Thursday

MIDLIFE
by Robin Becker


Everyone here wears a full head of dark hair. Mornings,
they casually allude to parties, getting to sleep at three or four.
As usual, there are a few great beauties;
most still eat eggs.
They treat me like an older sister, hip but no
all-nighters. What happened to my competitive spirit?
My rakish scarf? Like an old man, I miss my
basset hound.

Back home, my Mountain Laurel creates curb appeal,
my mailbox salutes, a sturdy citizen on the road.
Last month I felt great communion with my neighbors
as we all cursed and mowed. Then we hauled
our recycling bins to the street in unison, we made
the collective squeal of our village.

Still, I like these young people,
some of whom still read poetry
and smoke cigarettes.
We share a taste for the linen suits I found
along the Avenue, when I lived in a studio
in Cambridge, city of brick and rescued greyhounds.
Restless, I didn't even know that wanting
was already a kind of having.

Today over lunch I will have an argument with myself
and enjoy it thoroughly, taking both sides,
gesturing and furrowing my brow. Though secure
employment is a sure sign of age, it's so still
in this glade of light and leaves that I might mistake
myself for a bear, a deer.



*

I ripped this poem out of the
1999 January/February issue of The American Poetry Review.
I was 21. I lived in an apartment where my room had a towel instead of a door.
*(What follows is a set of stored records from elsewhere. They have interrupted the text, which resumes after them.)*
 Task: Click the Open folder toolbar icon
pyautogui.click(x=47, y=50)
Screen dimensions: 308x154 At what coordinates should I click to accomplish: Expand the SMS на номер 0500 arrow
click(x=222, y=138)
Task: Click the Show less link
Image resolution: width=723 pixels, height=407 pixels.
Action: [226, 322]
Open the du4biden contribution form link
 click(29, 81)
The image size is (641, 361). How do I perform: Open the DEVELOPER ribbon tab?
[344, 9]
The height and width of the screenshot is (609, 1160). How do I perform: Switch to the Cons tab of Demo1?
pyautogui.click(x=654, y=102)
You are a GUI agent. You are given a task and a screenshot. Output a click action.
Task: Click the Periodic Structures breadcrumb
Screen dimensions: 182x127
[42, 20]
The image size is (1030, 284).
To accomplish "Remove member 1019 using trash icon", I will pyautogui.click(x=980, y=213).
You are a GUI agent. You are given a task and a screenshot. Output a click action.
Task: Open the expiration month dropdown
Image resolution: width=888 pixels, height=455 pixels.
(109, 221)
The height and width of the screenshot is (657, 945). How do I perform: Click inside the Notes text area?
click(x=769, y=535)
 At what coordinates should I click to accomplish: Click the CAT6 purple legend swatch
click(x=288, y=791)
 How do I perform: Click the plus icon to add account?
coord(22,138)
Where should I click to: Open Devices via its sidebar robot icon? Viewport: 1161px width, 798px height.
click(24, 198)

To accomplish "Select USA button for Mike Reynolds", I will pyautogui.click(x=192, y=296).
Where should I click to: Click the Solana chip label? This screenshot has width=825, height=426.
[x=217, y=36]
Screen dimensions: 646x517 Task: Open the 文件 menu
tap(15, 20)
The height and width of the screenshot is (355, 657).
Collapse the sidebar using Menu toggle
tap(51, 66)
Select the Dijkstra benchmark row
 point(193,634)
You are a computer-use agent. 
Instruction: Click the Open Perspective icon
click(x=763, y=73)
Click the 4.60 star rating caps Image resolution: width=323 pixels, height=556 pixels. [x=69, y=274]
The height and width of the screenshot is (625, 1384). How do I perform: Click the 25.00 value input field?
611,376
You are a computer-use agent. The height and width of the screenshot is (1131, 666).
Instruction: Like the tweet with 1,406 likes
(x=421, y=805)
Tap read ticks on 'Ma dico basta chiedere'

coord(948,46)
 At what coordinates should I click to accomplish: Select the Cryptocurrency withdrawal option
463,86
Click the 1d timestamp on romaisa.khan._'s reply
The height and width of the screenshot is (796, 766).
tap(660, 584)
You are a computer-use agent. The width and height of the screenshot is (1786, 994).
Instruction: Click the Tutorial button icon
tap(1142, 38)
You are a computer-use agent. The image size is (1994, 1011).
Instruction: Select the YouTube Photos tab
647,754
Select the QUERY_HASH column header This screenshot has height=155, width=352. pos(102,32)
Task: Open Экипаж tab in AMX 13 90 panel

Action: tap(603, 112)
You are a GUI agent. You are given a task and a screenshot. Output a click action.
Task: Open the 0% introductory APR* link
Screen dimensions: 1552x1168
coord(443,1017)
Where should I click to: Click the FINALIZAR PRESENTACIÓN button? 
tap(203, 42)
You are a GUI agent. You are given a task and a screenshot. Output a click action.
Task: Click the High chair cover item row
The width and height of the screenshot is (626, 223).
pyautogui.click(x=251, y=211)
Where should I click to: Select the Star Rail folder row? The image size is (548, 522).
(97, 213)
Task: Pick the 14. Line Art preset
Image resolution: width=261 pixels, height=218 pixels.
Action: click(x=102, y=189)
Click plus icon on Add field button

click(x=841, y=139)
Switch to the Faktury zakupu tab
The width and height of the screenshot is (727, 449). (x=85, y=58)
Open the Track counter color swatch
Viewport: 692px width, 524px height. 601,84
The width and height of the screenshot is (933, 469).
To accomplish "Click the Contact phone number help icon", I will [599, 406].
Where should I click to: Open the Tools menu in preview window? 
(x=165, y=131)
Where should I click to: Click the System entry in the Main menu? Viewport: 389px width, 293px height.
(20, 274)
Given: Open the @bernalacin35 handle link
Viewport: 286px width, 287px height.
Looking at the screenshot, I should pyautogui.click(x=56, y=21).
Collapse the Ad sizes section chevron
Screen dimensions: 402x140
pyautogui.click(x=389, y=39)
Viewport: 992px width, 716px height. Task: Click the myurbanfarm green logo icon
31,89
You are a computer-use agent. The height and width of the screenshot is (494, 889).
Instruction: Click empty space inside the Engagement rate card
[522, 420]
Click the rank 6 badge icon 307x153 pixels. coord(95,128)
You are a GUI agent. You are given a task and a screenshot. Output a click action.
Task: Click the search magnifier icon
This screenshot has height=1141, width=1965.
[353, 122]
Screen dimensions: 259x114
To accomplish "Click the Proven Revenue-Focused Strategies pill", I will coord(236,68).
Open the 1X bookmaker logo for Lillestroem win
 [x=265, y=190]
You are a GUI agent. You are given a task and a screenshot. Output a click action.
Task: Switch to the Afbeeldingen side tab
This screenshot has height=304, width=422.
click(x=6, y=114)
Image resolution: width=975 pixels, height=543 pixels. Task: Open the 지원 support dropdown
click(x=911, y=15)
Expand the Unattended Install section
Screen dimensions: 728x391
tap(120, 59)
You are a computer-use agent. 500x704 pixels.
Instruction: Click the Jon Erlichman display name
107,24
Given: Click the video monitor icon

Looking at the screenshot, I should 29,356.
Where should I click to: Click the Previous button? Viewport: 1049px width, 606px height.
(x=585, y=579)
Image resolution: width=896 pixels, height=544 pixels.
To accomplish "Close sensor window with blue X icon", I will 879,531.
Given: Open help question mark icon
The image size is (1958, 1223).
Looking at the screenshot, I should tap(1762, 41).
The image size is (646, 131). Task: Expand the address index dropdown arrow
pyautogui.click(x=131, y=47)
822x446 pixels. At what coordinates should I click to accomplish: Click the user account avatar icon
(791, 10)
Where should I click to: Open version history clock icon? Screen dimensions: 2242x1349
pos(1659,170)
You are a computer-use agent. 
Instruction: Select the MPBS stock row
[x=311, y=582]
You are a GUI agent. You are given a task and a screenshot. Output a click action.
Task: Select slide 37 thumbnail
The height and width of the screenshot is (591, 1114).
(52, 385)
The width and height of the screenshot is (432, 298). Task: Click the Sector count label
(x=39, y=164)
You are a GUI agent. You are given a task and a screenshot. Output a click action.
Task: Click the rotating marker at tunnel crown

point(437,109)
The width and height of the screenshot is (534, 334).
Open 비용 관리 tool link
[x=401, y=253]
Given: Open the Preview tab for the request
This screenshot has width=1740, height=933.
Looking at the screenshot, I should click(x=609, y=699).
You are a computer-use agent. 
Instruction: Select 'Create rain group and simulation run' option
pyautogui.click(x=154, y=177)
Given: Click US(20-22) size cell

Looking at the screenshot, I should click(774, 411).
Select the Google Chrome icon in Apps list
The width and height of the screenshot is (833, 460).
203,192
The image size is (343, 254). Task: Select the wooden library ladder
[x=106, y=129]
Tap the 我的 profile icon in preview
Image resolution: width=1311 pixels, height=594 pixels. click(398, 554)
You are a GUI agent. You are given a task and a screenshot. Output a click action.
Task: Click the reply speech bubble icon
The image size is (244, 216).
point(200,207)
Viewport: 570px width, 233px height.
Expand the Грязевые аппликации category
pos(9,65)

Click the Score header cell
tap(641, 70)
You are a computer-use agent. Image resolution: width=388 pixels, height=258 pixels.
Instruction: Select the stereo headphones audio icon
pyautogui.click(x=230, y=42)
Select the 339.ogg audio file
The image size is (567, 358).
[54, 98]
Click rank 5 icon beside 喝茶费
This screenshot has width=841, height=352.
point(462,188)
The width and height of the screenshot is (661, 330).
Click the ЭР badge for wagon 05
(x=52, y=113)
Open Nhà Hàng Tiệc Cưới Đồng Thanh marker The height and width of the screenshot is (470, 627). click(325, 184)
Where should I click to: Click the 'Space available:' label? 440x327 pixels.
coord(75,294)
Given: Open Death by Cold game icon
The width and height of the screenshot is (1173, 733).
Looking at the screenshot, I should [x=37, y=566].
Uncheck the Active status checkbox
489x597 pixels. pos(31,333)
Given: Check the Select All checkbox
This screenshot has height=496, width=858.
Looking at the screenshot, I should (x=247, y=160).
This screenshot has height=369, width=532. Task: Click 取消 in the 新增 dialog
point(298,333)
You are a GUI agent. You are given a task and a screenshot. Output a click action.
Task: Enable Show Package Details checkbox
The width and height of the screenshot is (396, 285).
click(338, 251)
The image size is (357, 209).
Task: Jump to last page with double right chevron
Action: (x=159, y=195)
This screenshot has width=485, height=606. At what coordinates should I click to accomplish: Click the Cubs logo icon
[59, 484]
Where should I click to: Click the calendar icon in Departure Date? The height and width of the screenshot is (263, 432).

I still like that line about wanting being a kind of having, a kind of nostalgia preparedness. And I picture Becker's hipster bevy congregating at Cosmos, the old Cosmos, the way it used to be when Cosmo himself dropped his cigarette butts on the burner and they'd get into the egg. He'd say, What you want today? I make you nice mish-mash, eh? His voice sounded like a fart, or a hangover.